I’ve found a strategy that works fairly well, it’s a generalized strategy for resource management, called Resource Allocation is Initialization (don’t worry, I didn’t think of it myself). The core idea here is to always manage memory in constructors and deconstructors.
The STL containers are very good examples of this. When you create a vector on the stack, the elements inserted into that vector certainly aren’t stack allocated, instead they are managed by the vector container, and kept on the heap. When you push items onto the vector, they are stored in heap storage, and when the vector goes out of scope, its resources are automatically freed by the destructor, and the memory is released back to the heap.
I would argue that anytime you have an object that needs to be stored on the heap allocation should be done this way. Encapsulate the object in a class, and allocate/deallocate resources in the constructor and destructor. The benefits are numerous.
- Resources now follow the call graph. Heap allocated memory is now cleanly deallocated when the containing stack allocated class falls out of scope.
- Exception handling is now simplified. Deconstructors are still called as the stack is unwound when exceptions take place, elegantly releasing resources. We no longer have to create a long list of possible inconsistent states to check for, and fix up, when exceptions do take place.

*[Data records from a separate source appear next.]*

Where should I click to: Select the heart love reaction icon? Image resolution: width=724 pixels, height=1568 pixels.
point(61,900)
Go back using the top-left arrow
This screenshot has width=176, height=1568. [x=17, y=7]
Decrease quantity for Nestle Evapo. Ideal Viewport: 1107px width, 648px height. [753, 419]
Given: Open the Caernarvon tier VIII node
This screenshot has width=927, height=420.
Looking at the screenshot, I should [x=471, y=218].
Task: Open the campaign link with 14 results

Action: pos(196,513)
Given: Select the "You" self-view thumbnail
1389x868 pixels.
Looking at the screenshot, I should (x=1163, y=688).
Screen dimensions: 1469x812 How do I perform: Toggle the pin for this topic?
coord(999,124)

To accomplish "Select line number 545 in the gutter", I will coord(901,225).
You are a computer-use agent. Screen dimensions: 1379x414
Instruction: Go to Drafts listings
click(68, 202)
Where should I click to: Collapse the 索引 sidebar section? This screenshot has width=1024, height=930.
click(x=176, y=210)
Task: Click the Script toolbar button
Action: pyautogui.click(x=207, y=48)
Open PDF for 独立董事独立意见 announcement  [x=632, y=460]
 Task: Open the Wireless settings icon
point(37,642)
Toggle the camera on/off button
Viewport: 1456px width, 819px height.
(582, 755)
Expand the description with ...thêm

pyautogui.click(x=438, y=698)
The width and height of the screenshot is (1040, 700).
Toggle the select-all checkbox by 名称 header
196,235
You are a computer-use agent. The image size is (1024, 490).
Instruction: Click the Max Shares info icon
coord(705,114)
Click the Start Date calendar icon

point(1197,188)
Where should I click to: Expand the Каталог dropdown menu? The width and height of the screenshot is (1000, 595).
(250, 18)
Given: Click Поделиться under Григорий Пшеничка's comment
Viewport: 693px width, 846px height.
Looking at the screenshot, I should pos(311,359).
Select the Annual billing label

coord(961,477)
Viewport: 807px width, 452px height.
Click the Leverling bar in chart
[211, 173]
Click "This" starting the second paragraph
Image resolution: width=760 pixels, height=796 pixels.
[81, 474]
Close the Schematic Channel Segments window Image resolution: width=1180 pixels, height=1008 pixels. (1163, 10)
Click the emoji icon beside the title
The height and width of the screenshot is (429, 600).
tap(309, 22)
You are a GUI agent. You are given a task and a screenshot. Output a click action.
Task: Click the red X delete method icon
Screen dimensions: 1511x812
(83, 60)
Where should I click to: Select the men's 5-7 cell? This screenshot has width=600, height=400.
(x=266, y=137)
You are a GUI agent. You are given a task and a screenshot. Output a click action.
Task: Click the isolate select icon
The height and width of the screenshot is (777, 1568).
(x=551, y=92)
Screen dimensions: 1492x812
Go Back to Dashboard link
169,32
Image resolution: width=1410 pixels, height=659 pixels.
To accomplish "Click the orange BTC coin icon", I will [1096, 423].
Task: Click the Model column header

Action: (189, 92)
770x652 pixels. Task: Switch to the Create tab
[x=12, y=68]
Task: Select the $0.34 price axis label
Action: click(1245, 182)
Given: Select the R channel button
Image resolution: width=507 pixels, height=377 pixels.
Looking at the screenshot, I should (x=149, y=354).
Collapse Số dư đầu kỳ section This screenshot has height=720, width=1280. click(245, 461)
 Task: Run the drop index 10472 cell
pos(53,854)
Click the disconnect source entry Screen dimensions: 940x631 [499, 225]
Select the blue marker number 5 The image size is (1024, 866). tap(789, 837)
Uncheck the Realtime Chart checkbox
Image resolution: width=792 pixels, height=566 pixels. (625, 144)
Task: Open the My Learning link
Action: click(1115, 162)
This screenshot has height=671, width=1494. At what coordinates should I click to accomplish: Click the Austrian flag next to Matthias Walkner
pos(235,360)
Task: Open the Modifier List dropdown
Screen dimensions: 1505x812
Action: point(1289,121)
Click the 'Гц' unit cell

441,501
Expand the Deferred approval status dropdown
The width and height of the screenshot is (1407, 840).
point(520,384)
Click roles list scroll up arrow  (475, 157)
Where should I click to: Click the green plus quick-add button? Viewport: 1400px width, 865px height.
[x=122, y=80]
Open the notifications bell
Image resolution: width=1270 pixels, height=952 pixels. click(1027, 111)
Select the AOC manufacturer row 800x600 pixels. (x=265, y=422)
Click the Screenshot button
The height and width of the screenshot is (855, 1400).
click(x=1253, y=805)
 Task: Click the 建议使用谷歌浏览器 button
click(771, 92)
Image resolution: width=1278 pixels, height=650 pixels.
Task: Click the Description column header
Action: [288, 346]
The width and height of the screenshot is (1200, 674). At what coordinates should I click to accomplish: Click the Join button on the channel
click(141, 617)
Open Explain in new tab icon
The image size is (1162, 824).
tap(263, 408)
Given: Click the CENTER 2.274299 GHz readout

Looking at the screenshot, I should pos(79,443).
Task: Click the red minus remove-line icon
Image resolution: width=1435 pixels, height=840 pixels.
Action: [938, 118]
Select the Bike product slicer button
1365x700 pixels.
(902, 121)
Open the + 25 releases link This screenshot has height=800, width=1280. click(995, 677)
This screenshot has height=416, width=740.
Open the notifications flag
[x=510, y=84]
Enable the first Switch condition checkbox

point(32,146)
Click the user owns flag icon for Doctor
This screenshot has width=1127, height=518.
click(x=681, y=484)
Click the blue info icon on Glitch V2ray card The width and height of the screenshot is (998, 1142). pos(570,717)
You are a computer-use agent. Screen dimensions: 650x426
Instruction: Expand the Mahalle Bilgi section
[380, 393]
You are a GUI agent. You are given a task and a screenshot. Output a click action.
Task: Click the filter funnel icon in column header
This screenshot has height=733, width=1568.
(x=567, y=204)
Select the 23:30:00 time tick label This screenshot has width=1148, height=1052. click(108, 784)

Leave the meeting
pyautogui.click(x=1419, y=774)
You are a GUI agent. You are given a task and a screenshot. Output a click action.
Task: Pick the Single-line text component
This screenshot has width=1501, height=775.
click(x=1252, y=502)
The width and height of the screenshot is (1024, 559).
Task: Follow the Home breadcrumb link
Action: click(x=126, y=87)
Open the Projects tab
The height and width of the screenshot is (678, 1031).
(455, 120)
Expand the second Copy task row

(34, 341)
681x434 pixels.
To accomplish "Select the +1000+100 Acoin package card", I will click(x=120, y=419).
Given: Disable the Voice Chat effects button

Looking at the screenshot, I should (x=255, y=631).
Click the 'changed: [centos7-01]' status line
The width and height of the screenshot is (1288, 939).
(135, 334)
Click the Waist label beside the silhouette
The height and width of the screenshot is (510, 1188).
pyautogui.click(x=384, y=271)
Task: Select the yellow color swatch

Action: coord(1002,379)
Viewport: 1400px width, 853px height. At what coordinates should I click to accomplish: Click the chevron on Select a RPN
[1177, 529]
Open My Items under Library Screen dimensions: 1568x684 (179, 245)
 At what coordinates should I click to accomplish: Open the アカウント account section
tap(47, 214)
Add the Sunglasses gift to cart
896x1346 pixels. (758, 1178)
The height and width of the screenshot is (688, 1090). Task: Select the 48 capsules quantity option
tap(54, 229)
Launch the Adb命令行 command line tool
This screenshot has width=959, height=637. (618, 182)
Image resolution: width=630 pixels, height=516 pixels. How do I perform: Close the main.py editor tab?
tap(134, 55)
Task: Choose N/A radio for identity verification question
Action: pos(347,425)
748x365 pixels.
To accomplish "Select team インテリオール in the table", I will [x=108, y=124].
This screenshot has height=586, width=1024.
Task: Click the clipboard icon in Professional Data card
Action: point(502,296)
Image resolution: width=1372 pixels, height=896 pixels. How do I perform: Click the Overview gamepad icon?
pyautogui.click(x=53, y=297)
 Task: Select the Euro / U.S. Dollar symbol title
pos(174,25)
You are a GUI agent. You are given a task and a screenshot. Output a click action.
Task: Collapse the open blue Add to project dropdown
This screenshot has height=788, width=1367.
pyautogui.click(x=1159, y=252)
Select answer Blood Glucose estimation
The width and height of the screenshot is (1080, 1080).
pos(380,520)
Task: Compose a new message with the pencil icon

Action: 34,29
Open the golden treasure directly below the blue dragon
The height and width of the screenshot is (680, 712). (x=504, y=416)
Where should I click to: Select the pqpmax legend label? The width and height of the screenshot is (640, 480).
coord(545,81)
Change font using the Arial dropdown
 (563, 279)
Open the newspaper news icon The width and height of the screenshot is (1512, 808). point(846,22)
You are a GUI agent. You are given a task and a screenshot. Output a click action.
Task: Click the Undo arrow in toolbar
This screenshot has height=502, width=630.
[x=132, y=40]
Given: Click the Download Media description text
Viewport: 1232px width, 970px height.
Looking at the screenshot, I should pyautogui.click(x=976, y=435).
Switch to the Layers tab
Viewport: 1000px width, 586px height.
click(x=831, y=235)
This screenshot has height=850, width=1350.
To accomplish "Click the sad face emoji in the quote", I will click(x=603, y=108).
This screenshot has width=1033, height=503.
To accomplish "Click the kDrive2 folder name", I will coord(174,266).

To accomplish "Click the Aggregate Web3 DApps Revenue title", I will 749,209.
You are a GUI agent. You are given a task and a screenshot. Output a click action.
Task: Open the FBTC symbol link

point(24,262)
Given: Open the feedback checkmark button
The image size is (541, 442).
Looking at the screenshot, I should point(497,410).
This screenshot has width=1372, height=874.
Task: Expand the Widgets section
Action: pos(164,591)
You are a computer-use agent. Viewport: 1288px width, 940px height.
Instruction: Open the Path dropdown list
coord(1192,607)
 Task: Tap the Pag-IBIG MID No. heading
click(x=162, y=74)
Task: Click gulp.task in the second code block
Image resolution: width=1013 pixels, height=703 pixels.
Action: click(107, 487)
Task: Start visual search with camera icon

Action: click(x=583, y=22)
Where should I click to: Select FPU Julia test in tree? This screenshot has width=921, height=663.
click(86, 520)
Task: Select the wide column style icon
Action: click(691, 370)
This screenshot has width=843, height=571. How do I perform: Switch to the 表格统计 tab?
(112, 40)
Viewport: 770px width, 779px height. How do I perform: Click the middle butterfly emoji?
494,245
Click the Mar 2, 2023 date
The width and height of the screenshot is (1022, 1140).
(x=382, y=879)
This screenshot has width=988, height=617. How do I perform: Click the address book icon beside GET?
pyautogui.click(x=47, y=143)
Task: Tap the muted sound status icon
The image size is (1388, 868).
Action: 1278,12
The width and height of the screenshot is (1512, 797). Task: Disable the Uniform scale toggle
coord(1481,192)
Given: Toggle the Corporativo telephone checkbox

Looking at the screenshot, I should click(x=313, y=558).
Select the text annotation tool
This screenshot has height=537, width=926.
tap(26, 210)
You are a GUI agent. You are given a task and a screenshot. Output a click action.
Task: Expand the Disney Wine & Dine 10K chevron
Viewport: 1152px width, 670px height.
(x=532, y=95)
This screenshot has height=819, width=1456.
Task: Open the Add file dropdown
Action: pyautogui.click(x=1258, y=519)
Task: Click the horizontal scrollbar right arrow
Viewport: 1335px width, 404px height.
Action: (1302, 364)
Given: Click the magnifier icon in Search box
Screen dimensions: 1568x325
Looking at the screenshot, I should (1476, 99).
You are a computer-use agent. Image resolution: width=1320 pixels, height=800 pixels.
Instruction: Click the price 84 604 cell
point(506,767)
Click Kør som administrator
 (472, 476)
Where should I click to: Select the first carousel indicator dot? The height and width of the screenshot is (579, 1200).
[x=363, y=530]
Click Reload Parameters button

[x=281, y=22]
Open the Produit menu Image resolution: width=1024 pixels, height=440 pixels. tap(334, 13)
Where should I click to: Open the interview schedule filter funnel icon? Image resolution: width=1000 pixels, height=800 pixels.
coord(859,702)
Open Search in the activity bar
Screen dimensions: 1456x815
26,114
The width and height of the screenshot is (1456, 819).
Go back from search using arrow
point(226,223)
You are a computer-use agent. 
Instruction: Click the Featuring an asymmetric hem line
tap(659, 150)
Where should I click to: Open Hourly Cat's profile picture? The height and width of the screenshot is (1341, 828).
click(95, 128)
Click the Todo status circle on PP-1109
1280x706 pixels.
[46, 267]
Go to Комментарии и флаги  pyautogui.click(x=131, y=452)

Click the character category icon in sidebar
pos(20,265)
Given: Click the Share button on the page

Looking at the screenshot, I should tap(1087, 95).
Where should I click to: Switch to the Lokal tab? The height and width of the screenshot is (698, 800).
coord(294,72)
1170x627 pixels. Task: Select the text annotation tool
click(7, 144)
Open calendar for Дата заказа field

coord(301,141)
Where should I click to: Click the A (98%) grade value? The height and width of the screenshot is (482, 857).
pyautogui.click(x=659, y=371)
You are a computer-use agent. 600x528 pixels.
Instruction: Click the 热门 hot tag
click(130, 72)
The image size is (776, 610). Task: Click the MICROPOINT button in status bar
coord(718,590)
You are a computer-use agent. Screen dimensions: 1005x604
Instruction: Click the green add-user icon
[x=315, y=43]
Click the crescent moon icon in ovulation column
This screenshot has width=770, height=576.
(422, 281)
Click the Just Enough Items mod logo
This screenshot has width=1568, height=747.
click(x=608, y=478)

- Implementation details are hidden better. Without explicit steps required to manage memory, we can create better encapsulation and worry less about how memory is managed inside objects. Think about the last time you had to worry about allocate inside of a vector or map.
Things that aren’t memory
The cool thing about RAI is that it applies nicely to things that aren’t memory too. Any sort of unmanaged resource can follow the RAI strategy and achieve the same benefits I outlined. Candidates for this include network sockets, database connections, and locks and mutexes.
Closing Remarks
I think, as is typical in C++, that with memory we are given a large collection of tools. The language gives us a huge chest with funny-shaped manipulators, and no real guidance on how to effectively or safely use them. I’ve seen a lot of code, and the memory management schemes are all different. This one makes a lot of sense, and is highly efficient. Ever since I switched to this strategy of memory management I’ve seen the number of bugs in my code reduced significantly, it’s elegant and seems to ‘just work’.